Copy of David Chang’s Eat a Peach Memoir. Small man rolls orange fruit up a hill.
Cover of David Chang’s Eat a Peach

I had not been in a store like this since March. It was my first stop (after the consulate) when I landed in Chicago from Sao Paulo with a carry-on suitcase and the hope of being in Cape Town by early April. Today, eight months later, I walked into that familiar smell- a place where neatly stacked boardgames greet you in the space between the double-door entrance. A table of nonfiction titles welcomed me with arms wide open, Obama’s Substance of Hope, Ibram Kendi’s Be Anti-Racist, Winning the Green New Deal by the Sunrise Movement, and others.

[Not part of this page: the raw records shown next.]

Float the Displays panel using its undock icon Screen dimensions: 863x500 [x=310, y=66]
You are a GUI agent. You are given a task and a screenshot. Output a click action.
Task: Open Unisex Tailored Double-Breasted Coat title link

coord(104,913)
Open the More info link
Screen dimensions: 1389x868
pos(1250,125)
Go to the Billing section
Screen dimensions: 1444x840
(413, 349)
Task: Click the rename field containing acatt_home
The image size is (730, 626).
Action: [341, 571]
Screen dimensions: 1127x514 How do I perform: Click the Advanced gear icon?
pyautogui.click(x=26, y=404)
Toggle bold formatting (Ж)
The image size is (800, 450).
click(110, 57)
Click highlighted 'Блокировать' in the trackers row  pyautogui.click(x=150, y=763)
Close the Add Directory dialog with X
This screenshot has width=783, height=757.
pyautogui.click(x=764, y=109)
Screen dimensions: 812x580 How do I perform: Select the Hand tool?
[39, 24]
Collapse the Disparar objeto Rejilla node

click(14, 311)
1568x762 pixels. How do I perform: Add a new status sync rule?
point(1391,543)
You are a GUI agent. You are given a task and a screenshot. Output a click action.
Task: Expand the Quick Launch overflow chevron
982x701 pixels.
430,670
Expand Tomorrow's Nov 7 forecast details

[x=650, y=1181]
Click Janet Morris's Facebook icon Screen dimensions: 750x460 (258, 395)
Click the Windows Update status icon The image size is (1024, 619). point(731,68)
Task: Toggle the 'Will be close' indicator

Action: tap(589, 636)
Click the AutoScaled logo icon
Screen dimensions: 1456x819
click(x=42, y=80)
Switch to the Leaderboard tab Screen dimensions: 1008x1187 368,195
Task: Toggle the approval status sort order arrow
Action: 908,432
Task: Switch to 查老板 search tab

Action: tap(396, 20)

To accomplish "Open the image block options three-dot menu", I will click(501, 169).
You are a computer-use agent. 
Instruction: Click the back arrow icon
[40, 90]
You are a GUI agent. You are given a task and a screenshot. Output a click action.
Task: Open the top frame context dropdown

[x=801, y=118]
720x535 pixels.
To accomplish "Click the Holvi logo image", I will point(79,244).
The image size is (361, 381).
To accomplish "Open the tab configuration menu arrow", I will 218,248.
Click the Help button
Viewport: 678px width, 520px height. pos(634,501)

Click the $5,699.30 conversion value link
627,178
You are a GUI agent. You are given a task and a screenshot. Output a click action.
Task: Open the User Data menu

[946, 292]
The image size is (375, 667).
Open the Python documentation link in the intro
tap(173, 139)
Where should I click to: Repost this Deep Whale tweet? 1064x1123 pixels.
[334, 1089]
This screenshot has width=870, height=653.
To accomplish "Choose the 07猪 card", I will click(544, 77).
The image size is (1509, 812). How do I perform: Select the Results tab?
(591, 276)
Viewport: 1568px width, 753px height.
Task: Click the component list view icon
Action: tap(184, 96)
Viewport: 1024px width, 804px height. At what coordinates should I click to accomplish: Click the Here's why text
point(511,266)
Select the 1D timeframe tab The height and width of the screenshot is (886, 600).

Three women who worked at the store were huddled around the table reading from a cell-phone about how Trump supporters were blocking major highways with their vehicles. I lingered touching covers like the scene in Hook when the Lost Boys see Peter Pan as an adult for the first time. Mushing his face and asking if it’s really him. I so deeply missed this massive coven of the printed words of others. I was eavesdropping, they asked if I could be helped. Startled, I choked. I mumbled that I haven’t been in one of these since March… “I’m just looking, thank you.” But really, I wanted to thank them for the comfort their collective outrage and well-stocked welcome table brought me. I wanted to thank them for keeping my lunch where it was meant to be.

They carried on with more important things and I slowly wandered away realizing my eyes were filled with tears. Embarrassed, I walked towards the back of the store looking for the autobiography section. But before I found my peach, I found a wall of books on display, several shelves high — tall and proud. Caste by Isabel Wilkerson, Becoming by Michelle Obama, Ta-Nehisi Coats’ Between the World and Me, Ijeoma Oluo’s So you Want to Talk About Race, Born a Crime by Trevor Noah. Some of my favorites, some titles that are on my list. After a careful study, I shuffled into the young adult fiction section and was welcomed by Black and Brown faces, copies of Elizabeth Acevedo’s incredible books felt like home. I have been loving on them for years with pride and admiration. That is when I saw David and his Sisyphean peach. I picked the book off the shelf like I had just found something I lost that I never thought I’d see again.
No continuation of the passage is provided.